Differences from change

One of the most powerful influences in our culture operate on folks like me who are involved, whether we like it or not, with the various shifts that come about from time to time, some as reaction, some as possibilities, or suggestions for possibilities.  A recent example is a comment I saw from Ron Lammy, positioned abroad, and referring to an email from me, going back a year or more, regarding some possibility or other I had proposed (something I have completely forgotten) but to make the point that while we are presumed to be all on board these ventures with good intentions, as Ron is, the reality is that the creature we are wrestling with is itself going through one morph or another, resulting in change…summarily put, change is the constant, it is not a one-shot post and gone away, or itself on a new track, as time and tide inevitably intervenes again and again, distorting, or renewing, or even abandoning what went before.

For the protagonists, on any side one wishes to use as an example, it can make for some very vexing scenarios where, as in the case Ron Lammy refers to, virtually every aspect of the matter has undergone multiple corrections or alterations and even totally new aspects or factors have come into play, requiring a wholesale revisiting of the subject to include all that has come to the fore since the last exchange.  I don’t know how much hair Ron Lammy has, but he must surely be tearing some of it as he wrestles with this unending dilemma of what the product is, and what factors are set in concrete, and what alterations are likely, or even possible.  For anyone involved in observing this cultural creature and seeking to make it more productive or even only understandable, the total picture, is a bewildering combination of things abandoned, or revised to the point of not being recognizable, so that the frustration conveyed by Mr. Lammy’s comment is a natural and almost inevitable consequence in this never-ending quest of clarification or edification in such matters, and the creature has become so tangled and so much attacked or revised that recognizing where one started out is an almost hopeless task.

 In almost every case, including the one raised by Ron Lammy, the creature under review becomes almost unrecognizable to observers, and resolutions or proposals to put things right will often only muddy the waters even more instead of providing clarity.  In many of the issues of content and/or style, time and again, the subject becomes  so convoluted that we end up only making matters worse by our attempts to put things right.   In these times, what is sorely needed is for the brilliant ones among us, the ones with the incisive minds, to come to the subject and hopefully bring some new light in the darkness, but if we look at the history of the subject honestly, we see that such clarification rarely emerges – the subject, literally, is too tangled, too interwoven, for that winnowing or modification to take place with any efficiency and we end up with simply more confusion than the lesser of our intentions.  The other problem in play is also the deeply entrenched positions of this expert or that, and mankind’s abiding reluctance to admit defeat and to so proclaim. People who write commentary are often given to arguing one case or another very strongly for modification or alteration or, in fact, wholesale alteration, but by its very nature, the new dispensation being proposed is immediately lambasted as “total rubbish” or words to that effect, so that the clarification being sought by Mr. Lammy, which is a worthwhile thrust, is therefore not likely to be forthcoming, and I freely admit being guilty of just that reaction as I see others speaking out in that vein.  Change, by the very act of what it triggers, is often the propellant of even more discord and confusion than it is seeking to eliminate.   If one is attempting to be a spokesman, he or she would be wise to keep reminding ourselves that “if you can’t stand the heat, stay out of the kitchen”.  By the very meaning of what the word truly is, change is often a thankless creature, as it seeks to replace something already in existence with a host of followers, by a new strain, or flavor, or design.

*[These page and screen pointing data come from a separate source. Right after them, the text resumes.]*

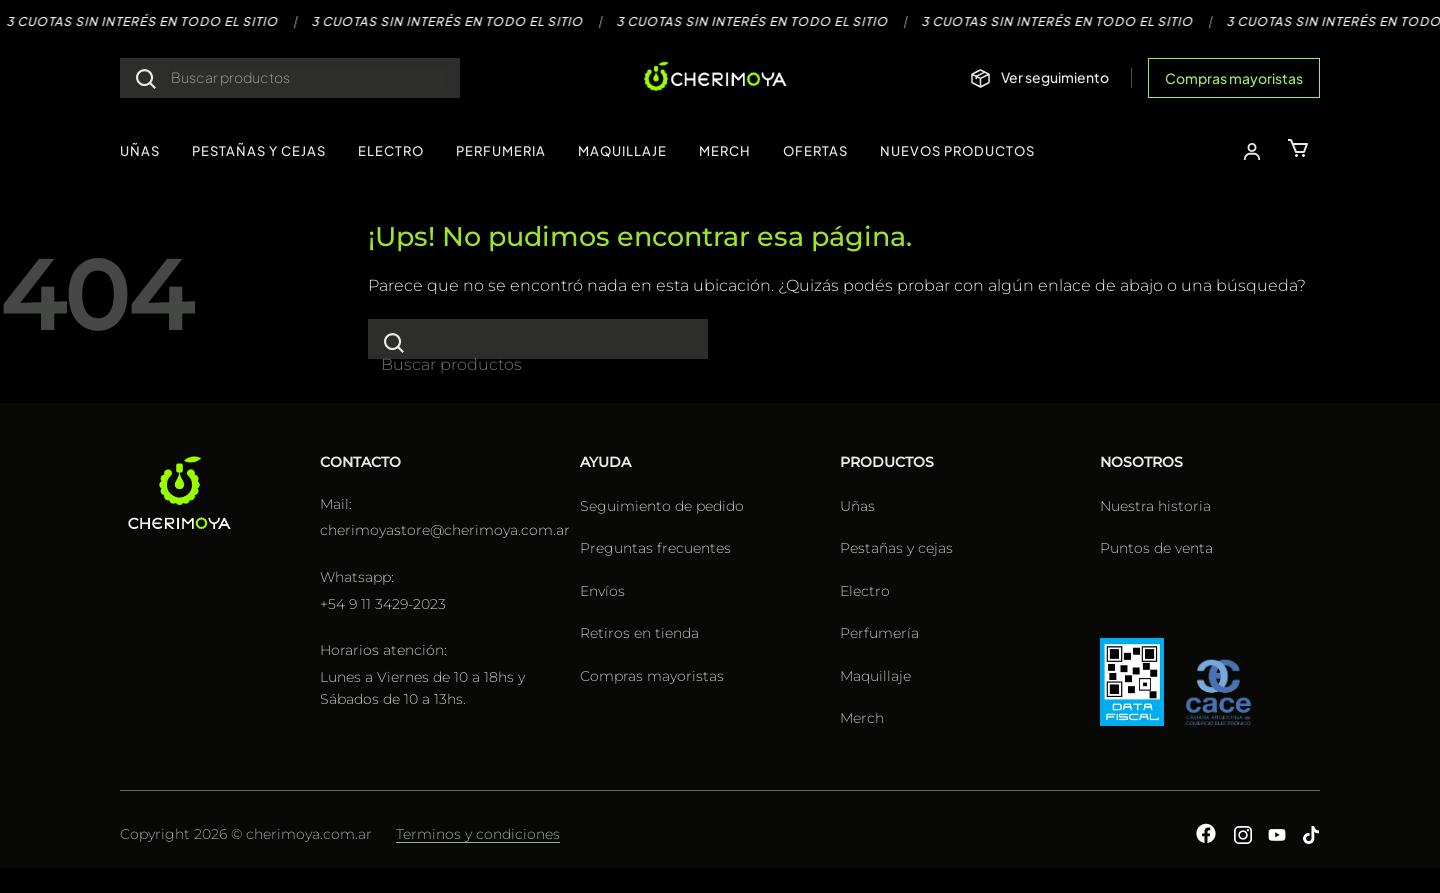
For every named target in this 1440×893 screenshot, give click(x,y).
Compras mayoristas (1234, 78)
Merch (862, 718)
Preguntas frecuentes (655, 548)
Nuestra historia (1155, 506)
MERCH (725, 151)
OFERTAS (815, 151)
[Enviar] (146, 78)
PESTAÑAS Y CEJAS (259, 151)
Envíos (602, 591)
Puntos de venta (1156, 548)
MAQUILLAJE (622, 151)
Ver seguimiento (1055, 77)
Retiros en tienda (639, 633)
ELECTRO (391, 151)
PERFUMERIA (501, 151)
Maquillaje (875, 676)
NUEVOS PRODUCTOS (957, 151)
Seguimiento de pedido (662, 506)
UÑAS (140, 151)
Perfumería (879, 633)
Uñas (857, 506)
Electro (865, 591)
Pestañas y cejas (896, 548)
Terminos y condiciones (478, 834)
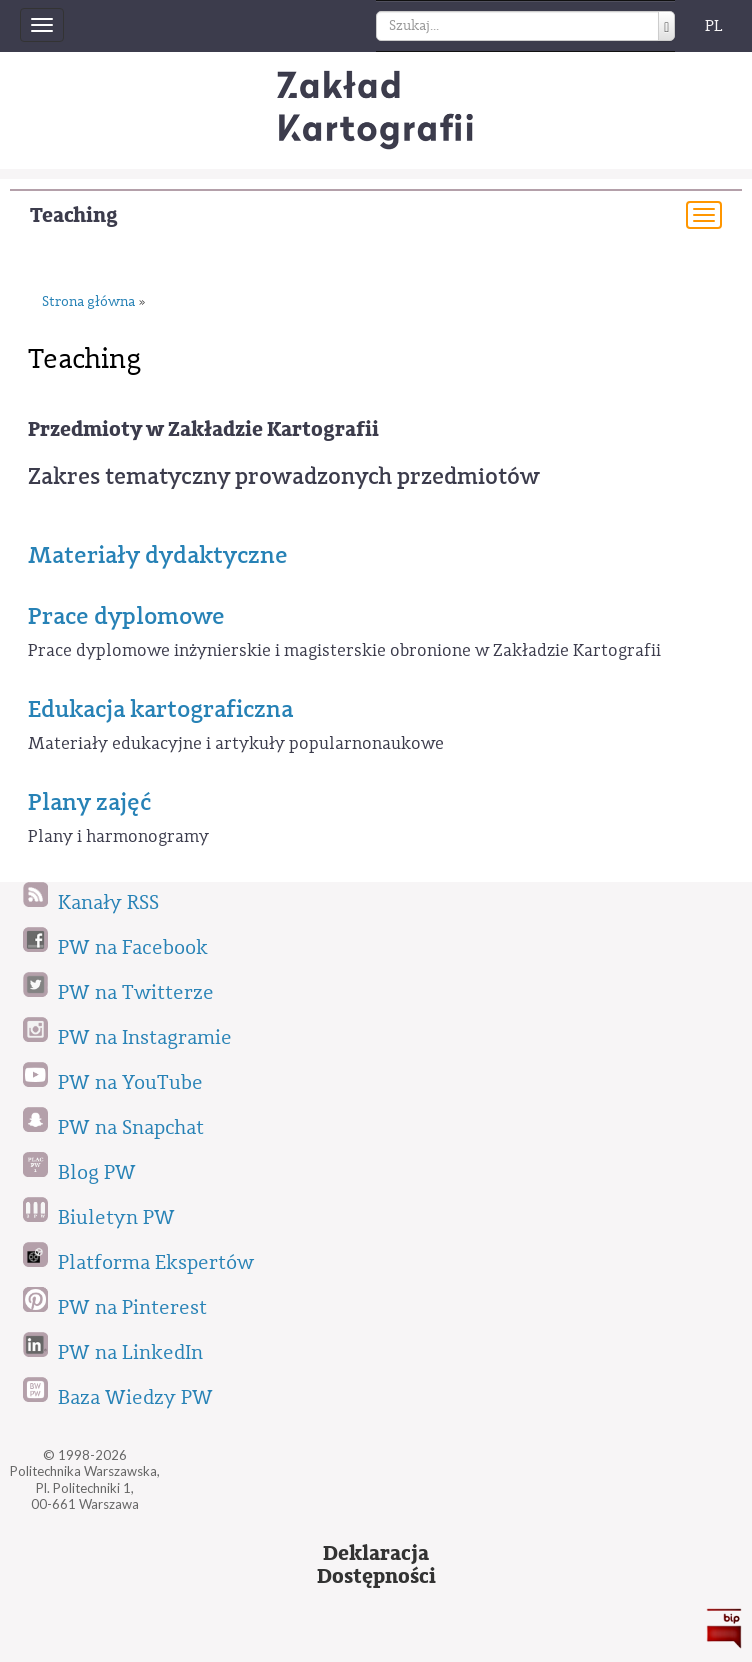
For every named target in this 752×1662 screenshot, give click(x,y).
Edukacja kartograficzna (160, 709)
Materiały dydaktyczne (158, 555)
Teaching (74, 215)
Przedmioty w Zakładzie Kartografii (203, 429)
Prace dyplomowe (126, 616)
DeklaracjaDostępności (376, 1565)
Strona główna (88, 302)
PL (714, 26)
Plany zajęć (89, 802)
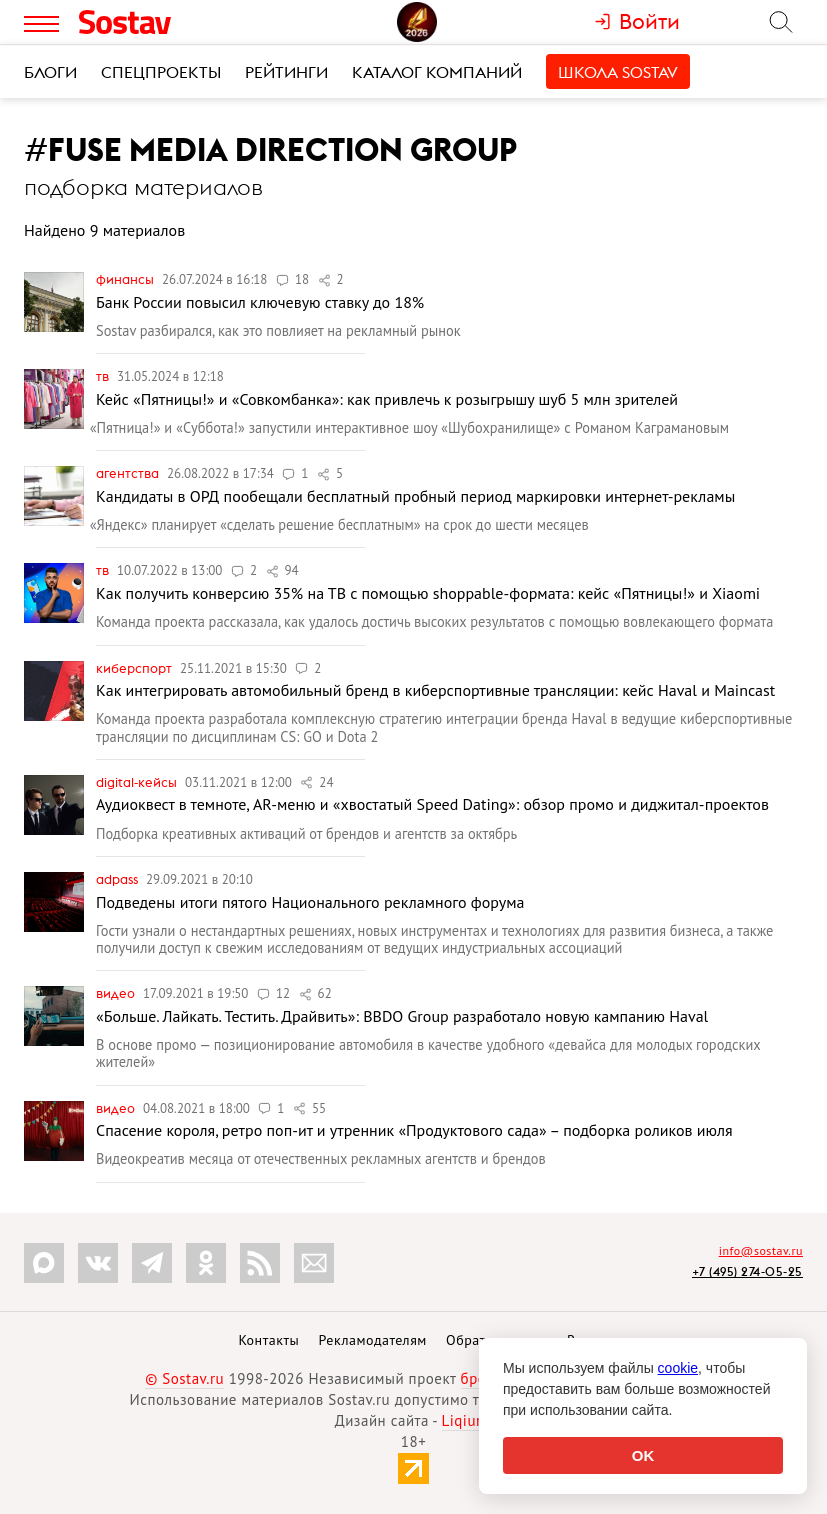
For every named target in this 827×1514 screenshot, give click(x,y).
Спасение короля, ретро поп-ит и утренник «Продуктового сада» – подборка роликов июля (414, 1130)
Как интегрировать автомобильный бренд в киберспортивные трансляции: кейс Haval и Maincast (435, 690)
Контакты (268, 1340)
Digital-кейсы (138, 782)
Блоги (50, 72)
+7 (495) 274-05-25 (747, 1271)
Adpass (118, 879)
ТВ (104, 376)
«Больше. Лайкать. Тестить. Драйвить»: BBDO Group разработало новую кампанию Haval (402, 1016)
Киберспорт (135, 668)
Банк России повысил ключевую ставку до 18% (260, 302)
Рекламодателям (372, 1340)
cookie (678, 1368)
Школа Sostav (618, 72)
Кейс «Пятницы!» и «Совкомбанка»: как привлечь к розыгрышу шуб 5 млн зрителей (387, 399)
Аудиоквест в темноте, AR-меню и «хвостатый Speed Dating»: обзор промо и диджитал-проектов (432, 804)
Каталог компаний (437, 72)
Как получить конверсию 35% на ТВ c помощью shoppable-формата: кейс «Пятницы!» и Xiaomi (428, 593)
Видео (117, 993)
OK (643, 1455)
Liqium (465, 1420)
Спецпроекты (161, 72)
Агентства (129, 473)
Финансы (126, 279)
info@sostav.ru (761, 1250)
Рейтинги (286, 72)
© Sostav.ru (184, 1378)
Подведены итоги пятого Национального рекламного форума (310, 902)
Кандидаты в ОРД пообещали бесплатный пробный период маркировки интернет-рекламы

It is involved with modification and, even worse, removal of one mix and the substitution of another possibility, with each version arriving with both proponents and opponents already firmly embedded in the mix, resulting in more clamour and resistance than previously seen.  It is worth noting, however, and Ron Lammy’s comment is an example, that in these matters we are constantly seeing an example of the old adage that “hope springs eternal” in mankind.  We wait and watch.